Pixel coordinate grounding data
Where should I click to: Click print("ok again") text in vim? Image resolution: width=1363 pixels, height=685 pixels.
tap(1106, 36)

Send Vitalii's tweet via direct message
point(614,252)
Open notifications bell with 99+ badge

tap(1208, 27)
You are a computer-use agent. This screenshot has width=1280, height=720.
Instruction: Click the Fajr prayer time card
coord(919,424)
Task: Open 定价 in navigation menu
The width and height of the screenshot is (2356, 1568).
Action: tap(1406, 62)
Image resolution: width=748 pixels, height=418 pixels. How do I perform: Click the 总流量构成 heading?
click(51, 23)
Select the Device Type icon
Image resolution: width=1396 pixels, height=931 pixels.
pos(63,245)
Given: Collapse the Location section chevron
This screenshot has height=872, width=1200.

◆ Task requirements ◆
Restate the full data above, keeping each word intact.

◆ Answer below ◆
Where should I click to: Click print("ok again") text in vim? Image resolution: width=1363 pixels, height=685 pixels.
tap(1106, 36)

Send Vitalii's tweet via direct message
point(614,252)
Open notifications bell with 99+ badge

tap(1208, 27)
You are a computer-use agent. This screenshot has width=1280, height=720.
Instruction: Click the Fajr prayer time card
coord(919,424)
Task: Open 定价 in navigation menu
The width and height of the screenshot is (2356, 1568).
Action: tap(1406, 62)
Image resolution: width=748 pixels, height=418 pixels. How do I perform: Click the 总流量构成 heading?
click(51, 23)
Select the Device Type icon
Image resolution: width=1396 pixels, height=931 pixels.
pos(63,245)
Given: Collapse the Location section chevron
This screenshot has height=872, width=1200.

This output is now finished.